Whenever politicians spout high and hallowed tributes to America's greatness, we must remember the shadow side of this grand democratic experiment. Writer and director Tim Robbins (Bob Roberts, Dead Man Walking) has created a sprawling portrait of New York City in 1937, a time in the midst of the Depression when the gap between the rich and the poor was wide and deep. Unions took up the cause of the downtrodden while big industrialists found new ways to make money. And on the political front, right-wingers began their crusade against Communists.

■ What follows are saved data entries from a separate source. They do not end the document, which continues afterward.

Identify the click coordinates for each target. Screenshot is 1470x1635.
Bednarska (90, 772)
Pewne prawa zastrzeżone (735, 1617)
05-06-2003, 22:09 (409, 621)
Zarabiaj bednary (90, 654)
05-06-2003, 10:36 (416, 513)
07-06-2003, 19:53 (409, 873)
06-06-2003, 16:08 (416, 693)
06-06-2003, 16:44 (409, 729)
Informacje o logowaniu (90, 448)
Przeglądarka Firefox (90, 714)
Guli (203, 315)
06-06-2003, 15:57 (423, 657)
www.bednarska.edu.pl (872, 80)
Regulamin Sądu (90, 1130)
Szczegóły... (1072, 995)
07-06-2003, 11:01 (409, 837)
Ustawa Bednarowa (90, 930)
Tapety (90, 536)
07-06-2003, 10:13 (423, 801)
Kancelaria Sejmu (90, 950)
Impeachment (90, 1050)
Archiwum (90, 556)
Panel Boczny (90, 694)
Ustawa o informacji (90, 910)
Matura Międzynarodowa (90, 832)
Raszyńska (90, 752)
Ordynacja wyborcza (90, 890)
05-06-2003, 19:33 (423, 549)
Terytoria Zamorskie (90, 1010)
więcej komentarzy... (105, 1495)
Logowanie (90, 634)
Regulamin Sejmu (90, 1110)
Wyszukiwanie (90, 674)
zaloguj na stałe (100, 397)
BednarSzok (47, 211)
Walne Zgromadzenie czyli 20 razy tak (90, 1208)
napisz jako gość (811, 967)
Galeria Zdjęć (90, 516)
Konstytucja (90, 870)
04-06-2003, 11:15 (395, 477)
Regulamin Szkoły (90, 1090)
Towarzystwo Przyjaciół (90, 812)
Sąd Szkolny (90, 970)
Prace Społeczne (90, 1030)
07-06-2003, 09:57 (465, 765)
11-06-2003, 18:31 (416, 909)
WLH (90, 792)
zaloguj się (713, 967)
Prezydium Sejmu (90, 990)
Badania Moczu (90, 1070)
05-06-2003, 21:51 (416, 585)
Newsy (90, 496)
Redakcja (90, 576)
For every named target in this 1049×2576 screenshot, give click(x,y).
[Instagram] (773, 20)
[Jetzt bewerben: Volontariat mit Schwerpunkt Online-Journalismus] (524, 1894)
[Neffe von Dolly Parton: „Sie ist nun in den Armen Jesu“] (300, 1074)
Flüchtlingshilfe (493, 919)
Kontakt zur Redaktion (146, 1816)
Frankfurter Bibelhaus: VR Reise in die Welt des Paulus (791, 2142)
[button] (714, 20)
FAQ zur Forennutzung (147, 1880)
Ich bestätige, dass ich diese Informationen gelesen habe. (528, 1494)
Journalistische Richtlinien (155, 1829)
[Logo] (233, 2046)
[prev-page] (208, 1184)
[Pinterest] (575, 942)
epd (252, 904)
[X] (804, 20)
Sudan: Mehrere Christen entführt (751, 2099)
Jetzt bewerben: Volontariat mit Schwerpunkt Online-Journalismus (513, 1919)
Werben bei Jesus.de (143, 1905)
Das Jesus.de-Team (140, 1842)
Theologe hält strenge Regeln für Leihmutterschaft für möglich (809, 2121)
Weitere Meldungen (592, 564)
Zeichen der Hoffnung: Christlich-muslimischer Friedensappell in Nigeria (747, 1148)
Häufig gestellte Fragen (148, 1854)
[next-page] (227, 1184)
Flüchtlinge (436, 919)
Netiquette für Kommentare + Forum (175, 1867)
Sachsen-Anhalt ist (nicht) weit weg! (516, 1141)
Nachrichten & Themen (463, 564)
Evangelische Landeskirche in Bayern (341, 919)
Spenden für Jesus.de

This drama mixes a wide crosscut of historical personages with fictional characters. At the hub of the proceedings is the story of how director Orson Welles (Angus Macfadyen) and producer John Houseman (Cary Elwes) of the Federal Theatre Project tried to mount a controversial musical about prostitution and strikes written by Marc Blitzstein (Hank Azaria). Olive Stanton (Emily Watson), a poverty stricken young woman, wins the lead role in the musical, thanks to the intervention of actor John Adair (Jamey Sheridan). Aldo Silvano (John Turturro) is thrilled to be acting in this production, especially since his well-to-do Italian relatives have cut him off due to anti-fascist sentiments.

In another part of town, Margherita Sarfatti (Susan Sarandon), an Italian propagandist, is busy trying to raise funds for Mussolini. She pulls off a deal with Gray Mathers (Philip Baker Hall), a steel magnate whose independent wife, the Countess La Grange (Vanessa Redgrave), spends all her time at the theatre. Meanwhile Nelson Rockefeller (John Cusack) is enraged by the politically radical mural painted by Diego Rivera (Ruben Blades) in the new lobby of Rockefeller Center.

The most heroic figure in Cradle Will Rock is Hallie Flanagan (Cherry Jones), the energetic and intelligent head of the Federal Theatre Project. Since it is part of the WPA (Works Projects Administration) funded by the government to create jobs, she comes under the grilling of a congressional committee headed by Representative Martin Dies (Harris Yulin). He is on a hunt for Communists in the arts world. His paranoia is shared by Hazel Huffman (Joan Cusack), a clerk in the WPA, and Tommy Crickshaw (Bill Murray), a vaudeville ventriloquist.

Cradle Will Rock has the same liberal perspective as Ragtime, another ambitious, episodic, and thought-provoking canvas of an era filled with incisive social commentary. Milos Forman, the director of that 1981 film said: "You want to make people laugh and entertain them. On the other hand, you want to be part of the cleansing process of the human soul." Let's salute Tim Robbins for having the chutzpah to bring to the screen a film that cuts to the quick with its portrait of the shadow side of America where fear, greed, racial hatred, and power stifle those who believe in creativity and a fair share for all.